Made by Okanagan Specialty Fruits (OSF), the Arctic Apple comes in Golden and Granny Smith varieties, with Fuji, Gala, and others to follow. Unlike conventional apples, Arctic does not brown when sliced or bruised.
The Arctic Apple differs from other genetically modified organisms (GMOs) in a very important way: consumers will be able to identify it.
All fresh fruit will be labeled with an Arctic sticker, and processed foods containing more than 5 percent of Arctic Apples will bear the Arctic logo. Only pasteurized products such as juice and sauce will not be labeled.
As big food manufacturers and bioengineering companies spend millions to squash campaigns aimed at identifying GMOs, Okanagan wants its product to stand out in the marketplace.
In a series of videos addressing questions of safety and science, OSF owner, orchardist, and bioresource engineer Neal Carter said that unlike other GMO crops that are designed with traits that only benefit the farmer such as built-in pest control or pesticide resistance, Arctic Apples are designed with the consumer in mind.
Flavr Savr a Failure
OSF is not the first to try this business model. The Flavr Savr tomato, introduced in 1994, was the first commercialized GMO. Initially popular, the tomato was never profitable. Consumer concerns put an end to production of all products containing the tomato by 1998.
But Carter explained that farmers, retailers, and consumers alike can all find appeal in a non-browning apple.
“This is going to have something for everybody,” he said.
Arctic’s non-browning feature promises to preserve nutrients including vitamin C, phenolics, and antioxidants lost in the browning process. It may also reduce food waste and save money. A nationwide poll found that a vast majority of apple eaters liked the idea.
“We wanted to do something like the baby carrot model. We could stimulate apple consumption by having something that’s convenient and easy to eat,” said Carter.
Leaves, Antibiotics, and a Pathogen
Laboratory modification turns off the enzyme that produces browning.
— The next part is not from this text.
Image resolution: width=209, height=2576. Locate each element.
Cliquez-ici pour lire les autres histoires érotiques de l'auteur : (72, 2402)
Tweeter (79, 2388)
This trait is created with tiny pieces of apple leaves, a medium containing the antibiotic kanamycin, and Agrobacterium tumefaciens—an important plant pathogen in bioengineering due to its ability to transfer a defined segment of DNA into a plant to generate a desired effect.
“All of these elements are found in nature, and carefully put together by scientists with lots of initials after their names,” states the Arctic Apple website.
Grown in Washington state and New York field trials for over a decade, Arctic is probably the most researched apple in history, but the new fruit already has critics. The Cornucopia Institute warns that because Arctic tree cells are resistant to a common antibiotic, it could contribute to antibiotic resistance beyond the orchard.
In a Dec. 14 statement, the organic advocacy group urged regulators to reject the Arctic apple: “There is no proof that Arctic Apples are harmless, but there is certainly reason to suspect that they may be harmful to humans, wildlife, and the soil environment.”
OSF is convinced its product is safe, and explained that since no resistance genes are found in the fruit; no such resistance is transferred to humans.